The problem: Update the stretch from the start of the records through the line that contains "pixels. (1186, 18)" by replacing every "Instruction" with "Directive" and keeping everything else unchanged. Return only those lines.

Records for the task:
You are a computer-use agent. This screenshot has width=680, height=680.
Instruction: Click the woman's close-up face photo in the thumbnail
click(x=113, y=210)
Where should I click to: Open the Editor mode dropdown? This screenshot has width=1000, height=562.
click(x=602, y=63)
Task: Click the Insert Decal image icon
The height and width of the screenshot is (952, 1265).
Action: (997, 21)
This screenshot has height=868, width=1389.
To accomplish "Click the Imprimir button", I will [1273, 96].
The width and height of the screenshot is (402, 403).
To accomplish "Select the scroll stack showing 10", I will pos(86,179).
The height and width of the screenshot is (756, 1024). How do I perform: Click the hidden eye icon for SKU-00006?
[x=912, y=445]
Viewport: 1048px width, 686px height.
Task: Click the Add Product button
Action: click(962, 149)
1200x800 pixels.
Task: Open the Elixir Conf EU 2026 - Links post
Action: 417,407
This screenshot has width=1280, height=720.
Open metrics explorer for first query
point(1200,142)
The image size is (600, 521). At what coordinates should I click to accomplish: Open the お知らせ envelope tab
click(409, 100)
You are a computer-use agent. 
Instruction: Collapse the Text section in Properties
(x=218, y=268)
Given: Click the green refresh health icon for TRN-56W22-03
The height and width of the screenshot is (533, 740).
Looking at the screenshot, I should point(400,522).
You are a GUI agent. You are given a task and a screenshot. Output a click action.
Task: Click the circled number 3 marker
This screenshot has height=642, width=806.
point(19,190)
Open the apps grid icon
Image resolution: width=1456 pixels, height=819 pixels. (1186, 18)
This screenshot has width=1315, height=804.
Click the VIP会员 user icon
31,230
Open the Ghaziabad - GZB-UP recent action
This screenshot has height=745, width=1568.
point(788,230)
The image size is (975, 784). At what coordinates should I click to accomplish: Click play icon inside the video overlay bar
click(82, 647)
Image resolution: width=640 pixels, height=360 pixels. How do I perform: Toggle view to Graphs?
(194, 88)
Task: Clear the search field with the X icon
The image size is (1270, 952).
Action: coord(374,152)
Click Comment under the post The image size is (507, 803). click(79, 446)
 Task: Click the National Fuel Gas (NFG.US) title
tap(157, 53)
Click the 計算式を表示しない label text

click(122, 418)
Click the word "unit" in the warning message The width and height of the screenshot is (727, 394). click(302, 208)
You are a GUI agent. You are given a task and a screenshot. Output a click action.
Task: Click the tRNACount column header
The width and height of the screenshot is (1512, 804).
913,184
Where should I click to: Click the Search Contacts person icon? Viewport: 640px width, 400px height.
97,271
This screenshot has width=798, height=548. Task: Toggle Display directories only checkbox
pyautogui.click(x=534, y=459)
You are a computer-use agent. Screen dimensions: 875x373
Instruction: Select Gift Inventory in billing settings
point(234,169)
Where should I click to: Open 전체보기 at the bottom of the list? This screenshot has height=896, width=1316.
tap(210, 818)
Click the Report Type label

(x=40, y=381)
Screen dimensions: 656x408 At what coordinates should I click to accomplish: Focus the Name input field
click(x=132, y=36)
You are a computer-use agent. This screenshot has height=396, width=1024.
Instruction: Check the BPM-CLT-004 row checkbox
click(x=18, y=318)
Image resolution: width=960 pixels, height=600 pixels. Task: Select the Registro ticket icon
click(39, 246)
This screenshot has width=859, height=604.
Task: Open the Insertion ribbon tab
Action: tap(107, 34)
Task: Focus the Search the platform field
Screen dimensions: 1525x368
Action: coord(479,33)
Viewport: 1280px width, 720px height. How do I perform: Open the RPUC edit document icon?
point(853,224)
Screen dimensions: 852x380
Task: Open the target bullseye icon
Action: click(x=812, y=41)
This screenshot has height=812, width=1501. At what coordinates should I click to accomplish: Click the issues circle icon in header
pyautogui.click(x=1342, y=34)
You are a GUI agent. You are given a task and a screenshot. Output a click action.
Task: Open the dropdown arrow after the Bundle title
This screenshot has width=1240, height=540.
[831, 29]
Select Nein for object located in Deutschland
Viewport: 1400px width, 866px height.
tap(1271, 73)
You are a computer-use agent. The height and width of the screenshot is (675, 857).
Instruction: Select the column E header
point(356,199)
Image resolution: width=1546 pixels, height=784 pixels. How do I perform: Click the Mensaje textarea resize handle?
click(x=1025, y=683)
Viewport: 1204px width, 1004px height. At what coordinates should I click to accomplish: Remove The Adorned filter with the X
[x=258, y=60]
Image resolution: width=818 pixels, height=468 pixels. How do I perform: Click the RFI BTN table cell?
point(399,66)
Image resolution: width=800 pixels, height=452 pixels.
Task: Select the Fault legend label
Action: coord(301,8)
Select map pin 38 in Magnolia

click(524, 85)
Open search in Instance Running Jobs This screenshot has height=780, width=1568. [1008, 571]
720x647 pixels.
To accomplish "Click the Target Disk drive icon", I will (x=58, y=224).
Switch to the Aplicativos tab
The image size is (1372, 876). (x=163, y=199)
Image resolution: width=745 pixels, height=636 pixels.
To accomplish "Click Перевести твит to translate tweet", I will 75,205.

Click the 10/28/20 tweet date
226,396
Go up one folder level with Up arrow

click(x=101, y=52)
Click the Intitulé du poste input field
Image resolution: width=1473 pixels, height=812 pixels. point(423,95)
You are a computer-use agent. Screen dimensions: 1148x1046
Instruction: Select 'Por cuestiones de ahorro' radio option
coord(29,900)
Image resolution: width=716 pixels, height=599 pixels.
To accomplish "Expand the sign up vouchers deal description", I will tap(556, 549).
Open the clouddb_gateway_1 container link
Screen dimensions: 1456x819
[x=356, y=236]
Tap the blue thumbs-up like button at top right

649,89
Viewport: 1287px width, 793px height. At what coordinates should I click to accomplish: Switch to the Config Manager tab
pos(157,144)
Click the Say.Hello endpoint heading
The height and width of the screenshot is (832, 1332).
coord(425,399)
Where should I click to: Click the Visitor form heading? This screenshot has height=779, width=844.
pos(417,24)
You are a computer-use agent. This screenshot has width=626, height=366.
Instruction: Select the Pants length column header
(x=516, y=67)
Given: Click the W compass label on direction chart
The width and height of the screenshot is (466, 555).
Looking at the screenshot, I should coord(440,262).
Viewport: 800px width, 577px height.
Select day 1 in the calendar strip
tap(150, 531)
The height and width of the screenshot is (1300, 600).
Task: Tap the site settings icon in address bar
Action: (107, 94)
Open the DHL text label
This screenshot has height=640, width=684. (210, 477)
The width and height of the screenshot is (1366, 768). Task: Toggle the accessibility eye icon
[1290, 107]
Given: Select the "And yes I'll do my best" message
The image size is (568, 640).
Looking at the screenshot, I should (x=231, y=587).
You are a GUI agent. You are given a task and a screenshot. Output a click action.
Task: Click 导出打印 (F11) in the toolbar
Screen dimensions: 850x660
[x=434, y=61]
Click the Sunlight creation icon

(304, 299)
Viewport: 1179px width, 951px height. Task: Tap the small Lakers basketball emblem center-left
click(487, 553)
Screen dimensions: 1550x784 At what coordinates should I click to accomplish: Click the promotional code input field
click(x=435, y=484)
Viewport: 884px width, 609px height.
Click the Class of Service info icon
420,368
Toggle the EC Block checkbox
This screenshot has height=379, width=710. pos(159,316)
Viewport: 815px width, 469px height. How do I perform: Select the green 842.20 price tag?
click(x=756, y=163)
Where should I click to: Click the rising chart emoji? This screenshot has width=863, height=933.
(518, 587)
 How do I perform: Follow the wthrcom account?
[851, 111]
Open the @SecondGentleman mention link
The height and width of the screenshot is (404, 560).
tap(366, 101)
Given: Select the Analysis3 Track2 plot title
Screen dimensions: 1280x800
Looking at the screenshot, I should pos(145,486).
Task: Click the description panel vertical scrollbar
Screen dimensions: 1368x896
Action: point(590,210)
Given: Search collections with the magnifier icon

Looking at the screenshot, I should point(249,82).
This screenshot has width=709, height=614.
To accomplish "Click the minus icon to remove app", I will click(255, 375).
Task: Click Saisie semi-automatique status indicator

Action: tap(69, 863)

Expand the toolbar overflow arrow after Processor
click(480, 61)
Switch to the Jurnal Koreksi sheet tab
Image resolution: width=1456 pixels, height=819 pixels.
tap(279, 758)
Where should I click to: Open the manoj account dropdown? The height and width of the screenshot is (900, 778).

Expected answer:
You are a computer-use agent. This screenshot has width=680, height=680.
Directive: Click the woman's close-up face photo in the thumbnail
click(x=113, y=210)
Where should I click to: Open the Editor mode dropdown? This screenshot has width=1000, height=562.
click(x=602, y=63)
Task: Click the Insert Decal image icon
The height and width of the screenshot is (952, 1265).
Action: (997, 21)
This screenshot has height=868, width=1389.
To accomplish "Click the Imprimir button", I will [1273, 96].
The width and height of the screenshot is (402, 403).
To accomplish "Select the scroll stack showing 10", I will pos(86,179).
The height and width of the screenshot is (756, 1024). How do I perform: Click the hidden eye icon for SKU-00006?
[x=912, y=445]
Viewport: 1048px width, 686px height.
Task: Click the Add Product button
Action: click(962, 149)
1200x800 pixels.
Task: Open the Elixir Conf EU 2026 - Links post
Action: 417,407
This screenshot has width=1280, height=720.
Open metrics explorer for first query
point(1200,142)
The image size is (600, 521). At what coordinates should I click to accomplish: Open the お知らせ envelope tab
click(409, 100)
You are a computer-use agent. 
Directive: Collapse the Text section in Properties
(x=218, y=268)
Given: Click the green refresh health icon for TRN-56W22-03
The height and width of the screenshot is (533, 740).
Looking at the screenshot, I should point(400,522).
You are a GUI agent. You are given a task and a screenshot. Output a click action.
Task: Click the circled number 3 marker
This screenshot has height=642, width=806.
point(19,190)
Open the apps grid icon
Image resolution: width=1456 pixels, height=819 pixels. (1186, 18)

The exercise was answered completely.